Electrician and BSG chairman Steve Acheson said the firm was continuing to bar workers despite facing a major High Court case for using the notorious Consulting Association blacklist to weed out trade unionists.

Laing and seven other big construction contractors are in court on November 29 after using the 3,200-name list to keep individuals off its projects.

It has since apologised and offered a meagre "compensation" scheme that those affected have rejected as a "publicity stunt."

But Mr Acheson said: "They show their true colours every day by their anti-union actions on building sites across the UK.

"They appear to be pathologically predisposed to victimise workers prepared to stand up for basic rights such as safe conditions or wages.

"Until blacklisted workers are able to gain long-term employment on major projects, everything else is just window dressing and we will continue to hound these wretches."

BSG is demanding the right to employment for those barred, compensation for lost earnings, and a full independent inquiry into blacklisting.

Saturday's protest took place days after a man died on another Laing project - London's Francis Crick Institute - where union officials have been barred by company bosses.

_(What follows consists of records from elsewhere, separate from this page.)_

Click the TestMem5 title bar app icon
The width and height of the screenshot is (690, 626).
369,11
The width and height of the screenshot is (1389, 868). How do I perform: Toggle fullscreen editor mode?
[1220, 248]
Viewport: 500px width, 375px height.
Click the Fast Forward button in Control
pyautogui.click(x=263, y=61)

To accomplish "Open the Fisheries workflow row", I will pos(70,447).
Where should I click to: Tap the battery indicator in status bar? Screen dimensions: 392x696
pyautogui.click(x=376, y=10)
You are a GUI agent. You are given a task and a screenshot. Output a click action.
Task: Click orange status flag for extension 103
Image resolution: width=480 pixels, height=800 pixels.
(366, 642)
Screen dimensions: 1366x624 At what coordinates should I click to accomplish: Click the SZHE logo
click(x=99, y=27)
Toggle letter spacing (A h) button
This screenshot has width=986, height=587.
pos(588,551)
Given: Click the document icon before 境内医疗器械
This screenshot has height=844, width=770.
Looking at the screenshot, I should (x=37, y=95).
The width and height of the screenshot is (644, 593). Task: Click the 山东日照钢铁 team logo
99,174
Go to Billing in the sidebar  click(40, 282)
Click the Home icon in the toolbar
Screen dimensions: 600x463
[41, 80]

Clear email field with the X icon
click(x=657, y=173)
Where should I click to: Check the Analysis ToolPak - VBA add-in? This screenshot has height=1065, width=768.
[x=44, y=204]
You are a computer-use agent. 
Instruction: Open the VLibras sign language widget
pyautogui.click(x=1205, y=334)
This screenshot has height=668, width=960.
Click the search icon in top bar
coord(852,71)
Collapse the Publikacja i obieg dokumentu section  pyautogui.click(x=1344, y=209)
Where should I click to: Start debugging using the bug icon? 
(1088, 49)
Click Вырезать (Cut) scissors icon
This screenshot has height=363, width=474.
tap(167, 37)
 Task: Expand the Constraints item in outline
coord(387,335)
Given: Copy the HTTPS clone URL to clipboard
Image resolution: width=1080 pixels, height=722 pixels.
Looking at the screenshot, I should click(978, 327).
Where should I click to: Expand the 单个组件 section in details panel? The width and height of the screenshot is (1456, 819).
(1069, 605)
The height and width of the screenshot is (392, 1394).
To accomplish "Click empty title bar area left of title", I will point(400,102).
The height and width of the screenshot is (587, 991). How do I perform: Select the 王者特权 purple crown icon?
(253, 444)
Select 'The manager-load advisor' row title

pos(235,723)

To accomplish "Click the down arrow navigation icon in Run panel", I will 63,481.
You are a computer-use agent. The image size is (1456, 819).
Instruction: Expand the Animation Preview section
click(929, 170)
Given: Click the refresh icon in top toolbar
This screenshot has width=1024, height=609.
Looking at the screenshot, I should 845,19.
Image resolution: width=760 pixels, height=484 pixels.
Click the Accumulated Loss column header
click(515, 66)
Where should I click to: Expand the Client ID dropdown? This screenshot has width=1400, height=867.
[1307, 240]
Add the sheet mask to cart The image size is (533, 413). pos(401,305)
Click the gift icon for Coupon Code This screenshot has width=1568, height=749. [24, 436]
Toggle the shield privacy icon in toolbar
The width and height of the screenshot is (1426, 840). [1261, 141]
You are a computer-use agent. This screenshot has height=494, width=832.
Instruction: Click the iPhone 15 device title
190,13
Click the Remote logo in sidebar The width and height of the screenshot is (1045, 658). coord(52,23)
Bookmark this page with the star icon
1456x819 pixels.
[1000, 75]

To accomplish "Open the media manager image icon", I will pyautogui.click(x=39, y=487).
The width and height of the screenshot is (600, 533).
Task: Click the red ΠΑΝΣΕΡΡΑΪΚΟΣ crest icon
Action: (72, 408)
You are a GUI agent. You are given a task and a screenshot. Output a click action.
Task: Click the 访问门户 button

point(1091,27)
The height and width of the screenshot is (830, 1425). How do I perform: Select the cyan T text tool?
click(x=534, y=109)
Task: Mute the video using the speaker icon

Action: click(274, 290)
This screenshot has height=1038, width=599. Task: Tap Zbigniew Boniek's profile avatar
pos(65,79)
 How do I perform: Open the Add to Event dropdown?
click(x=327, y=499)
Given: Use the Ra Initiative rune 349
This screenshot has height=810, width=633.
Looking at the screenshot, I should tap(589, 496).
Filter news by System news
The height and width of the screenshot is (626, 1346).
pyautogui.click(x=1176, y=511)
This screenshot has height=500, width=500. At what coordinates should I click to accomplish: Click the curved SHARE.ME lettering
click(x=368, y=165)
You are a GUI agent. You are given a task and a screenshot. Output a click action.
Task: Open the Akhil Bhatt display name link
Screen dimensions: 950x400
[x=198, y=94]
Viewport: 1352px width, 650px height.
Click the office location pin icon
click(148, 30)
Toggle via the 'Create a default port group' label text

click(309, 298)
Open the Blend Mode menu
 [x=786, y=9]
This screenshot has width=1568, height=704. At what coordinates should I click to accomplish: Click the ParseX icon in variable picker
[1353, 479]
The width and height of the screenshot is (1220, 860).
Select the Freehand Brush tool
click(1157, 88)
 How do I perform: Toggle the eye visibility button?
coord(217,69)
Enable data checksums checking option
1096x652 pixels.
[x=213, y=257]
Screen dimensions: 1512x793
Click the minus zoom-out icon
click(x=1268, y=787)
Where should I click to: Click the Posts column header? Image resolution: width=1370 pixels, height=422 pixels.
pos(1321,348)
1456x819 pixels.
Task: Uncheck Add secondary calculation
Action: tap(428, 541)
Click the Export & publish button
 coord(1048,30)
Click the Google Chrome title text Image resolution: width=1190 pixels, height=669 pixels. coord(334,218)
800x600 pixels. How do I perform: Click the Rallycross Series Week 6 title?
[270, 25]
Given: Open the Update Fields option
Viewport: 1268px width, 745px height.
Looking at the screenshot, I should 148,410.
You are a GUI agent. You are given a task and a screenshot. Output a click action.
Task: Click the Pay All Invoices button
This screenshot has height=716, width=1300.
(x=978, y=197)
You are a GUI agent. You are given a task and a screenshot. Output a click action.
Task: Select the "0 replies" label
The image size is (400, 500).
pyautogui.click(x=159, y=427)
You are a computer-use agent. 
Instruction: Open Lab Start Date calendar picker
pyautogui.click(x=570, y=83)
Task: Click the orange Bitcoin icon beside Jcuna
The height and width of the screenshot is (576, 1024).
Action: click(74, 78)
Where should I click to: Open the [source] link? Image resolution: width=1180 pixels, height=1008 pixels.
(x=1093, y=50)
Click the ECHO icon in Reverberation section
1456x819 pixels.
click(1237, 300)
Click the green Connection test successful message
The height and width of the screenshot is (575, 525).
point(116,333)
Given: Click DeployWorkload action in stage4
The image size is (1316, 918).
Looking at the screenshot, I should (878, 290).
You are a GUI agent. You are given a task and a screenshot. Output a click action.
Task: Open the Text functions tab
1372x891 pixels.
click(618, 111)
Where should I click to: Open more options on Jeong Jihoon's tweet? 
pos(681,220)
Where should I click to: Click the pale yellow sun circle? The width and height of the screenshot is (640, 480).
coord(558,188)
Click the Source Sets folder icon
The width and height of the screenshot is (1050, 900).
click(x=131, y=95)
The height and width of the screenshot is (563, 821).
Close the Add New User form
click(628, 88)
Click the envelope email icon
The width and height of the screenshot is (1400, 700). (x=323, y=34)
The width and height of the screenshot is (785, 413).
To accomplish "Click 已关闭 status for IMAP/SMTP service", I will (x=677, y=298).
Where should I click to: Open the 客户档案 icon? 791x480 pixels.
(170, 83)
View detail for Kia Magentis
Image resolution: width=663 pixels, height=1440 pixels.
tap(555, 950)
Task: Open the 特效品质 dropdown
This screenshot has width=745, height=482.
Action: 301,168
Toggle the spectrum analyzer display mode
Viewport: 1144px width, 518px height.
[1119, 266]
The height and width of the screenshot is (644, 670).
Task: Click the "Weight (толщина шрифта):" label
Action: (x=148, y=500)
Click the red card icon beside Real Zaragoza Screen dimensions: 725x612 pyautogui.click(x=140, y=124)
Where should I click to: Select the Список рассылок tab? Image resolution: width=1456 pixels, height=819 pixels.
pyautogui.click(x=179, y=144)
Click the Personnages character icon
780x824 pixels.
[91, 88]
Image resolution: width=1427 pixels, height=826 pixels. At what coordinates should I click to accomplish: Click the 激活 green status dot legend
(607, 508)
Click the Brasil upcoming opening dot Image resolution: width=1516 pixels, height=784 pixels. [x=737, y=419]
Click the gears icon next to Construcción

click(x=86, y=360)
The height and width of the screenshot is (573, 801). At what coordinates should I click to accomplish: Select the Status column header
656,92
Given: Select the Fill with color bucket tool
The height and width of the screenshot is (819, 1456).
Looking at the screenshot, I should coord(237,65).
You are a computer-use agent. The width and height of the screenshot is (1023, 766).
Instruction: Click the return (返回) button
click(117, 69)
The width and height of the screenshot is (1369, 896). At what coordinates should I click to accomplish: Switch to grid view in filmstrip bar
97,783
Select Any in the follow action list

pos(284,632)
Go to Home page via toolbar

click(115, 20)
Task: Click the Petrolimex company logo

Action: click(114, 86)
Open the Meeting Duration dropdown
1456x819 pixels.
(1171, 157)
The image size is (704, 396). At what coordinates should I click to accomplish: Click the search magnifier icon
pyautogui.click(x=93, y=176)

Police and the Health and Safety Executive are probing Wednesday's incident that saw the unnamed victim crushed to death by a concrete stairwell.

It is one of several deadly incidents at Laing projects.

The firm paid out £150,000 in 2009 following the death of Matthew Gilbert and serious injury to Parminder Singh who were hit by a falling concrete slab at Heathrow.

A separate £135,000 fine followed safety breaches that saw steelworker Kieron Deeney plunge 10 metres to his death in east London.

Unite union assistant general secretary Gail Cartmail demanded that the firm reverse its "bizarre" site ban on reps.

"There is no place for anti-trade union behaviour in an industry where we should be working together in the interests of safety," she said.